Every year Dr. Schmutzer and thousands of other scholars and professors meet for a week with the Evangelical Theological Society. Usually this means that a week of classes has to be cancelled, but not if you can find someone to sub for you! So while Dr. Schmutzer got on a plane to San Diego for a week of fellowship and scholarship, I got to drive back down to my alma mater and return to the classroom.
I felt super honored to have been asked. I got to do some teaching for him last year when I was his Teaching Assistant, and it’s really a little surreal. Last year my brother Caleb was taking a class on the Psalms, and he snapped this picture while we were talking about the Songs of Zion, a collection in the Psalter.

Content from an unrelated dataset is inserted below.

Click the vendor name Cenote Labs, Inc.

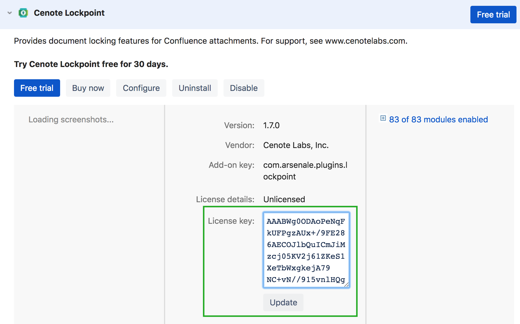click(296, 145)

This year was just as exciting as I got to teach 6 classes. It was a ton of work to prepare for, and I was exhausted at the end of it, but teaching was a blast. Whenever I have the opportunity to teach on the Old Testament, it confirms that this is what I want to do with my life. I love digging deep and highlighting the theology in the text, allowing it to illuminate our understanding of God.
I was really impressed with the caliber of the students and their grasp of the text, which made for some fantastic discussion. Caleb is taking “Biblical Theology of 1 Samuel” this semester, so he was in my class again this year! He even had a presentation on a passage, and he made me a very proud brother as he engaged with Scripture with such depth and conviction.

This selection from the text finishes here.